When the world forces you indoors, you need to find a way out. If you are faced with a summer with COVID lockdowns in your city, you may want to hit some of these books to explore a different world out there.

My other reading updates can be found on my Goodreads.

Project Hail Mary by Andy Weir

If you have read or watched the Martian, this has very similar pacing and a witty polymath protagonist. I found myself finishing this book within 48 hours of buying it, which is something! As an engineer building a startup in the space industry, the attention to detail around all aspects of deep space travel was refreshing. The villain is a quantum mechanical energy storage mechanism - that was quite new and mind-blowing for me.

Catherine the Great: Portrait of a Woman by Robert K. Massie

I have known very little about Russia’s rich historical cultural heritage and its people. Catherine was a remarkable leader not only for the nation but also geopolitically highly influential amongst the European states. Through her policies and actions, she set the benchmark for what a good leader looks like. One of the examples of her remarkable leadership was how she and her subjects systematically dealt with the Bubonic Plague through structured quarantines. Another brilliant example is her first draft of the social laws against slavery which ultimately served as a reference for the US constitution drafted in the late 1700s

The Idea Factory: Bell Labs and the Great Age of American Innovation by Jon Gertner

For the longest time, Bell  Labs has been an absolute favourite model for Driving innovation for me. As I went to the stories of different innovators, Nobel Prize winners, inventors, and even managers, I couldn’t help but draw my own conclusions of what made them legendary. Monopolies are often criticized for taking advantage of the market for too long at the expense of what’s right for the customer. But the lines here are more grey here you have a monopoly driving most of the inventions that subsequently build our modern world. How do you explain that!

The Incal by Alejandro Jodorowsky & Moebius

I’ll be honest. I had never heard of Mobius before and frankly if you haven’t then you have not known the biggest inspiration in science-fiction movie visuals ever. The book took me a long time to finish as every single panel in the novel has an immeasurable amount of cool visuals and "visions of the future" packed into it. You have flying palaces, inter-dimensional spaceships, crazy new alien worlds, classic old mob riots, and just extremely trippy vistas. At the core, it is a human story, a classic Hero's Journey for someone who could easily be an anti-hero.

High Growth Handbook by Elad Gill

There are certain books which need to read at the right time. This is one of those. I recommend reading this when your startup is entering the Series A journey. There are absolutely tons of things you can pick and implement without a doubt. Chapter 5 on Organizational Structure and Growth talks about the fact that if you are growing fast, you have a different company every 6-12 months.

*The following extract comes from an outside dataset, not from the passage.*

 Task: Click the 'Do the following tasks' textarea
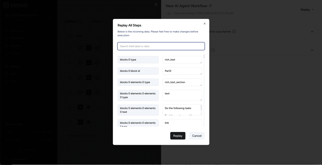click(181, 110)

It's nothing new but thinking deeply about it affected how we approached decision-making on hiring, sales, growth, product, and other focus areas.

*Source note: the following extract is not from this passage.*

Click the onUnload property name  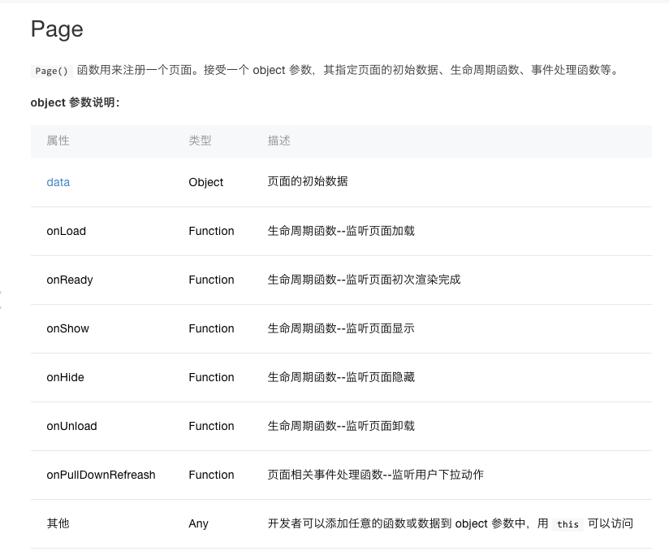click(x=71, y=426)

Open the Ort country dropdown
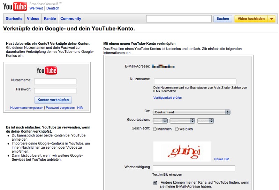[x=192, y=112]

A Wizard of Earthsea by Ursula K. Le Guin

I recently finished the entire Earthsea series and by far, it is my top choice for a fictional universe to live in. Best dragons, best wizards, best wizard schools, best lazy port cities, and best oceans. Sparrowhawk (since True Names are confidential) encapsulates how drive, passion, and arrogance can not only corrupt you but also could be used wisely to deliver you from the same evil. UKLG's real life essays on the power of science fiction and  fantasy (SFF) is a must read afterwards.

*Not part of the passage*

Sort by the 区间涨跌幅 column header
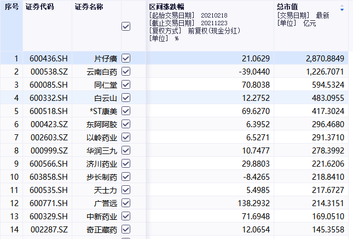 166,7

Mortal Republic: How Rome Fell into Tyranny by Edward J. Watts

Like, Russia earlier, Rome has intrigued me since the days of Shakespeare's Julius Caesar in high school. Choosing the right point to delve deeper is important and for me, it turned out to be the ultra stable Roman Republic's downfall. Only during chaos do we truly see the nature of things. I heard the author on Sean Carroll's Mindscape podcast (one of my fav episodes in my Podcasts I Like list) and instantly picked up the book to dive deeper. The most impressive aspect to me was the way they would integrate newly conquered regions by giving them citizenship status and a seat at the decision table of the empire. Of course, the way the bureaucracy and the committees worked to establish a highly functioning and self-corrective social & economic order was one of many things to admire.